Archive

Posts Tagged ‘Linq’

Optimized Reading of Meta-Data using ExifTool (Unicode-Proof!)

April 22nd, 2010 Christian Etter No comments

Today we are going to look at how to work around the lack of Unicode support in ExifTool.

In my last post, I have already been talking about a safe way of handling Unicode file/path names, which was rather slow unfortunately. In this post I would like to elaborate on how to combine this with a fast reading approach using .NET.

I have chosen to give examples using C# code in these series, since it allows me to demonstrate my ideas in a very compact way. However the general approach is compatible with many programming languages and therefore not a .NET only solution.

Basically we are combining a batch read using ExifTool with a single file read operation for incompatible file names. In optimal circumstances, i.e. when all file names are convertible, this method performs as fast as ExifTool can be. Worst case would be reading all files one by one, which has a bigger performance penalty.

Prior to processing any files, we have to divide all file names into compatible and incompatible ones. After splitting them up, we start the actual reading.

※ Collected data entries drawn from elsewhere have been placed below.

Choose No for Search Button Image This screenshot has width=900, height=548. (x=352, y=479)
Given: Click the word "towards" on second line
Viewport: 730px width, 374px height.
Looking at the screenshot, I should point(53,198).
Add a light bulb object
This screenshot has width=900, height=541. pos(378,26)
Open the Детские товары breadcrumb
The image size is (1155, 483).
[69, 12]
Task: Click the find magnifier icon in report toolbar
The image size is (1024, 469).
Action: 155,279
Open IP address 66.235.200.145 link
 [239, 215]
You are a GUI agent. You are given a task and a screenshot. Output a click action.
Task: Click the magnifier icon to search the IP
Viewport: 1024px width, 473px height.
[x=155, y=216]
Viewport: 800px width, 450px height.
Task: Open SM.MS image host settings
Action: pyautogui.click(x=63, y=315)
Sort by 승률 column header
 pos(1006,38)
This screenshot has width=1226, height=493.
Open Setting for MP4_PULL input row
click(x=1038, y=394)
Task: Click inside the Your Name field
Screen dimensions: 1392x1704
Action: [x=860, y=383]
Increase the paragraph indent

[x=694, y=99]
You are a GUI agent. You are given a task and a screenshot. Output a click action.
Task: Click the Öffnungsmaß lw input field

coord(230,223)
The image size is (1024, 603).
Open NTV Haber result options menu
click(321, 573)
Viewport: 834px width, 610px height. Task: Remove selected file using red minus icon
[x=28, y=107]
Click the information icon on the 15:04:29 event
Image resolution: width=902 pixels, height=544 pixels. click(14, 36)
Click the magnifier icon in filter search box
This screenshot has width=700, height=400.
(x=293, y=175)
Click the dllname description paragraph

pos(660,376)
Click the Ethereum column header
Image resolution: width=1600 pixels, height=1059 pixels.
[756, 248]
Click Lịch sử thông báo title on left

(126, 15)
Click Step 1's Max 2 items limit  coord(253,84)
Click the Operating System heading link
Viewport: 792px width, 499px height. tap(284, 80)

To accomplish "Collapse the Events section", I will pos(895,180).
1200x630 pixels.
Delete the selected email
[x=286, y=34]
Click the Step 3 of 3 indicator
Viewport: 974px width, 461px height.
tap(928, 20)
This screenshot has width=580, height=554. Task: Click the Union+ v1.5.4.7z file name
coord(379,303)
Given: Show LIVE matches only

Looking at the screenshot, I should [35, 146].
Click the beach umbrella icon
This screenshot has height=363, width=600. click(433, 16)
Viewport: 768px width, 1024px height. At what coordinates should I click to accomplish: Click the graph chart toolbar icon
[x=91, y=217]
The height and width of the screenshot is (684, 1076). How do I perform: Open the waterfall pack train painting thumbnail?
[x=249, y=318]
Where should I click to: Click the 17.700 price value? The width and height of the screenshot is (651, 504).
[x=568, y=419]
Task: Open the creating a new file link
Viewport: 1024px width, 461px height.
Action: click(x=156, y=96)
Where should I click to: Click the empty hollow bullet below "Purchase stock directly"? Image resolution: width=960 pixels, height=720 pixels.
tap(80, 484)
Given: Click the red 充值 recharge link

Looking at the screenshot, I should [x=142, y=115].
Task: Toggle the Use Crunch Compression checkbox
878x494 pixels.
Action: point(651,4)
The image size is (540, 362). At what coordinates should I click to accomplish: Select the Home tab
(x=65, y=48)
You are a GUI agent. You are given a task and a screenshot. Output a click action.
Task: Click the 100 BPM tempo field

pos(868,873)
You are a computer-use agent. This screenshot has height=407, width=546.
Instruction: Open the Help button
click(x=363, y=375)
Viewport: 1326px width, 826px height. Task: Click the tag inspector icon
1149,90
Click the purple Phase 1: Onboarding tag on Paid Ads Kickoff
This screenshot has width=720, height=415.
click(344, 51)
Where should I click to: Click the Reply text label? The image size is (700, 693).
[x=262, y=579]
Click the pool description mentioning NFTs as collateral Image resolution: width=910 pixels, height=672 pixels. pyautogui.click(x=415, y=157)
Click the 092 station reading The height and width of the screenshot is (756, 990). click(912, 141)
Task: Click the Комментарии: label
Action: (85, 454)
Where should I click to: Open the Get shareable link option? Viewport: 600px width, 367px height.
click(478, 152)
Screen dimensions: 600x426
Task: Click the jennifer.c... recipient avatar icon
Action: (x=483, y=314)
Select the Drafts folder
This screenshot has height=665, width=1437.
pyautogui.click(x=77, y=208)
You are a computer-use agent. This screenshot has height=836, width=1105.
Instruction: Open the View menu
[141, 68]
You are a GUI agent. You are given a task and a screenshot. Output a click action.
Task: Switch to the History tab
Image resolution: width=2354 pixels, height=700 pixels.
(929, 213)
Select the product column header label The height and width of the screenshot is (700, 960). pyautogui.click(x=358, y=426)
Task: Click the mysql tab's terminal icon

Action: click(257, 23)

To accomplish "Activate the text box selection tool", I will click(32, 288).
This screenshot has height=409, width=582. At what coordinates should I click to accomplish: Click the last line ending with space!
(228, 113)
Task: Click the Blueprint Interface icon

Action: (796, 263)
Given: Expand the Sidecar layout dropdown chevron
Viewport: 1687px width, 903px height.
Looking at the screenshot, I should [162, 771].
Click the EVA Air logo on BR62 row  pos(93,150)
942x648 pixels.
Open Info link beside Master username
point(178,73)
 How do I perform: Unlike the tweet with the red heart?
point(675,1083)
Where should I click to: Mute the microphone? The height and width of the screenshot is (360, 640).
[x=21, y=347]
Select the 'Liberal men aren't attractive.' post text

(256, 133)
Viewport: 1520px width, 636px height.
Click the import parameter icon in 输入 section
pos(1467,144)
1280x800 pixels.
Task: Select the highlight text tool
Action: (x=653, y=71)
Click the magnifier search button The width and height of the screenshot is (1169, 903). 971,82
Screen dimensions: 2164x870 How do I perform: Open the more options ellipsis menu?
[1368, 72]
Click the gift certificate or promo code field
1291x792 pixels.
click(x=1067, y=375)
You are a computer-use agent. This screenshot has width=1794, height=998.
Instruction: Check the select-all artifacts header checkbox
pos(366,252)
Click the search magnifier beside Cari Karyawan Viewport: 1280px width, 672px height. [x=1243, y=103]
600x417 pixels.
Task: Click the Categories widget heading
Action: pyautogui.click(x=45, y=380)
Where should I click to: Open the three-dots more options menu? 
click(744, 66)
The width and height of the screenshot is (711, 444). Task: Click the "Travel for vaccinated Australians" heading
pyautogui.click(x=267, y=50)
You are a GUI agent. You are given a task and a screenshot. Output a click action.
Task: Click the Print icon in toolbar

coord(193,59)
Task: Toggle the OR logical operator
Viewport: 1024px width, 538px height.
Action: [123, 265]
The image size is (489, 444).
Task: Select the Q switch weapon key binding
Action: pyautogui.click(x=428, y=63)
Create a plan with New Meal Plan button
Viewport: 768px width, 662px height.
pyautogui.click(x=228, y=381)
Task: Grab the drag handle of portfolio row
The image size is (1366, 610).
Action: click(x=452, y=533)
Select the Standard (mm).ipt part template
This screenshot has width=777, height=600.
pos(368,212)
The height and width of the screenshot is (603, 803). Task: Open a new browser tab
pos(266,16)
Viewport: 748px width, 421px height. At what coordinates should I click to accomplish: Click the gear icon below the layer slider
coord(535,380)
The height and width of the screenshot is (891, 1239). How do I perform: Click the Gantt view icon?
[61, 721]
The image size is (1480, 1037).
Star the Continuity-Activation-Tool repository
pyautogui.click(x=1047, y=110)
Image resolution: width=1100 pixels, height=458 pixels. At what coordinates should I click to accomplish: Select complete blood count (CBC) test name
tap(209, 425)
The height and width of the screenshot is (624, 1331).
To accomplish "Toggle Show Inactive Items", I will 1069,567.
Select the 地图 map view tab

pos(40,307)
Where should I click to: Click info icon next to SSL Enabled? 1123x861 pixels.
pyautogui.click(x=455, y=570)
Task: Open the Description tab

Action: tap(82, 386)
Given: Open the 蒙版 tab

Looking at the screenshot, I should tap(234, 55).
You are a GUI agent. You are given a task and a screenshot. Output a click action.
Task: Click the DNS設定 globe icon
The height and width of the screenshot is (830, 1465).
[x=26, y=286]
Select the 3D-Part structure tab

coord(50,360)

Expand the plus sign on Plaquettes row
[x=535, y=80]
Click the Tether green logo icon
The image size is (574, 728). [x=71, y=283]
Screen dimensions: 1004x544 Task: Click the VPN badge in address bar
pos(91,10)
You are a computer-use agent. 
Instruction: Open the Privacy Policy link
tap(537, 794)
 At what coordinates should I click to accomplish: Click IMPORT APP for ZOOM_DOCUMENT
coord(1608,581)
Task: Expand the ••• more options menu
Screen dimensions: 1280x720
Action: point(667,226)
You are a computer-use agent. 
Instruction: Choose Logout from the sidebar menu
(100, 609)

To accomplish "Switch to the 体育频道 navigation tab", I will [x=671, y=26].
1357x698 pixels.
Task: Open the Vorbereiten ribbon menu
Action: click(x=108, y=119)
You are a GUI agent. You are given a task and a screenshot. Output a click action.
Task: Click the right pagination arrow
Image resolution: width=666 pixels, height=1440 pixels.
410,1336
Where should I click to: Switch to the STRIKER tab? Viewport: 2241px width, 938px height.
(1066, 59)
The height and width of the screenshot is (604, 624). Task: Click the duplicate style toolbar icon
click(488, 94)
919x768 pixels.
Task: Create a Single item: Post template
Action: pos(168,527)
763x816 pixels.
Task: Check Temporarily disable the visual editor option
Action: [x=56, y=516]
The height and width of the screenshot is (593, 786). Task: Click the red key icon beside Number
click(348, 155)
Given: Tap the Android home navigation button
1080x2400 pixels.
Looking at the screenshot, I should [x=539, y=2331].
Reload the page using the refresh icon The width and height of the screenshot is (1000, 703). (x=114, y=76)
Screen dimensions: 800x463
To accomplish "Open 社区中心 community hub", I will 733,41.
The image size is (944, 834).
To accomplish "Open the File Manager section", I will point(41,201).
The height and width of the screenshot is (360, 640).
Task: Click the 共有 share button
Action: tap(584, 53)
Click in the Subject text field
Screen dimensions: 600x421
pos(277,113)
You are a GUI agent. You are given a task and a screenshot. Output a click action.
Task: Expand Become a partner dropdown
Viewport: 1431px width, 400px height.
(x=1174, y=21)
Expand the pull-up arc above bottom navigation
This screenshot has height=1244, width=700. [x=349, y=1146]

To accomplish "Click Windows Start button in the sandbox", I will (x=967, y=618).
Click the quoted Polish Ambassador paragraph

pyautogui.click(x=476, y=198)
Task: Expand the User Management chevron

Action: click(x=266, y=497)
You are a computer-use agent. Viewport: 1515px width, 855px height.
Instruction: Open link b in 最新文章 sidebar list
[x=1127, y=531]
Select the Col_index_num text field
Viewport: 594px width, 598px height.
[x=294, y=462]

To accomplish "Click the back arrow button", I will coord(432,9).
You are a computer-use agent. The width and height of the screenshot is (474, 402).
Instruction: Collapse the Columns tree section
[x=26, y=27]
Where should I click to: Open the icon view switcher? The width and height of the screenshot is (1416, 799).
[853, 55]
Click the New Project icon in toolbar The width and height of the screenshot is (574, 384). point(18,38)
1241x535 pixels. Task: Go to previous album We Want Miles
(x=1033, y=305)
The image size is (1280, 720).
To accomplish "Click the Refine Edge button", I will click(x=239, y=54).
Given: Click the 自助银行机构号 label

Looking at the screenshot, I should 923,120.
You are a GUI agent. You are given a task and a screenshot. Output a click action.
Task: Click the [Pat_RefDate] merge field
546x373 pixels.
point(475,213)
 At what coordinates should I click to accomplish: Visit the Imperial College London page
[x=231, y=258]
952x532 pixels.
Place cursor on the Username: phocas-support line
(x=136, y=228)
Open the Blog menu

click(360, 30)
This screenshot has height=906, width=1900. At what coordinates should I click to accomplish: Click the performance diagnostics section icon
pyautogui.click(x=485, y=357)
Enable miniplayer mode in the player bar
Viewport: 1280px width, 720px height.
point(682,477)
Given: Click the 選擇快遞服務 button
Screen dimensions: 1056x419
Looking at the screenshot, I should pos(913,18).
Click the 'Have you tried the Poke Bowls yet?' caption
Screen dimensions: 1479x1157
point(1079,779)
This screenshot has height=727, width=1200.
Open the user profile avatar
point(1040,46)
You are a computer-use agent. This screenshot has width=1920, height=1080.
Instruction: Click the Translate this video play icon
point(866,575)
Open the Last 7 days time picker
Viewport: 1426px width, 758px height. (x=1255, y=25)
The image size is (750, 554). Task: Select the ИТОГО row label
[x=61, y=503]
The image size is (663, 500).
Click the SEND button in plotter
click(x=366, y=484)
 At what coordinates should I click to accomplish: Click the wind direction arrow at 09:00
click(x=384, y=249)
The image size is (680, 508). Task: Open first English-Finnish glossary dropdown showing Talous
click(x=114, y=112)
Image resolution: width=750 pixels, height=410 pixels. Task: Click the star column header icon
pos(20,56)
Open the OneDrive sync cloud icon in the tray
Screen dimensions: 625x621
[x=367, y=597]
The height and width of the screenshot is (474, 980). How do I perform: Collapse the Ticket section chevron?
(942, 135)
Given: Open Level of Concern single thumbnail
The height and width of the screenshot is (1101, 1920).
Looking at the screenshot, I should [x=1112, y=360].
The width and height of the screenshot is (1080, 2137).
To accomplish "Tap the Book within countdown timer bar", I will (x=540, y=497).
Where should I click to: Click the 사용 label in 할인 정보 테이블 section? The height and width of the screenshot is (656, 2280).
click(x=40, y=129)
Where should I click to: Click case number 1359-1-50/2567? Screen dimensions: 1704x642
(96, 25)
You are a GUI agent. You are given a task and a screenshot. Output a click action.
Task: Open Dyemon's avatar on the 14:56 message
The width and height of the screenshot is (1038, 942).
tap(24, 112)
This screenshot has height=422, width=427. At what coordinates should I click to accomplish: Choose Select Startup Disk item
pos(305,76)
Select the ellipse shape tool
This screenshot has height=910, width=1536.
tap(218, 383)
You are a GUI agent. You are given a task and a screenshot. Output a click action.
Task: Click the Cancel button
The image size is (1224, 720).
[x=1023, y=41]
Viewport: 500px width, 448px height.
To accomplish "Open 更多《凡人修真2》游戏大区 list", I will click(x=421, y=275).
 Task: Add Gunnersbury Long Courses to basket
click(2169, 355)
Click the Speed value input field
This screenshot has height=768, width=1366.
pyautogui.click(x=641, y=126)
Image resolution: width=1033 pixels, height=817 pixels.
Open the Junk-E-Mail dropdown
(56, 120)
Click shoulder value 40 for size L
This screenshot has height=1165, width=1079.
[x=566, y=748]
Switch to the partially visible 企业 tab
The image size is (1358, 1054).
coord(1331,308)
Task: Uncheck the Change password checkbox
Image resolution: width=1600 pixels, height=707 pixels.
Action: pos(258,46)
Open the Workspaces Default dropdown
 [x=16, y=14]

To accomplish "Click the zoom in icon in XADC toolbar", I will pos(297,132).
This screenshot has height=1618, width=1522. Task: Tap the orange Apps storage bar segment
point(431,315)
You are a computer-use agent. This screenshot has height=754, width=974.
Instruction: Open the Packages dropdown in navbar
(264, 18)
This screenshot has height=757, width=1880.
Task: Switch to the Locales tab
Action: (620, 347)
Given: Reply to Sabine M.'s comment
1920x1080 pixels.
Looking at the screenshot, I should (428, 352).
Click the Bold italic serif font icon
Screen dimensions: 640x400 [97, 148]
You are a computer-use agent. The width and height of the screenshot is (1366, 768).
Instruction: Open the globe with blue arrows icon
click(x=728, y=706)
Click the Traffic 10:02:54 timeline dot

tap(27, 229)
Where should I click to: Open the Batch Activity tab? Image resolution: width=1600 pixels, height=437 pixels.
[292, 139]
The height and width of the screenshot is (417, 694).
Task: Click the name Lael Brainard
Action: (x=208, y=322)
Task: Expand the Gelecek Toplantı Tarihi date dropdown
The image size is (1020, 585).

public ExifFileJson[] GetOriginalDateExifToolUnicode( string[] files )
{
    // first, single out all files with incompatible file names, since they cannot be handled in a batch
    var tmp = ( from x in files select new { OriginalName = x, ConvertedName = Encoding.ASCII.GetString( Encoding.UTF8.GetBytes( x ) ) } ).ToArray();
    string[] batch = tmp.Where( x => x.OriginalName.Equals( x.ConvertedName ) ).Select( x => x.OriginalName ).ToArray();
    string[] nobatch = tmp.Where( x => !x.OriginalName.Equals( x.ConvertedName ) ).Select( x => x.OriginalName ).ToArray();
 
    List<ExifFileJson> exiffiles = new List<ExifFileJson>();
    exiffiles.AddRange( GetOriginalDateExifToolBatch( batch ) );
    foreach ( string s in nobatch )
        exiffiles.Add( GetExifImageExifTool( s ) );
    if ( files.Length != exiffiles.Count() )
        throw new Exception( "Could not open all files. Missing: " + String.Join( ", ", files.Except( exiffiles.Select( x => x.SourceFile ) ).ToArray() ) );
    return exiffiles.ToArray();
}

The next method basically runs ExifTool and parses the output in Json format.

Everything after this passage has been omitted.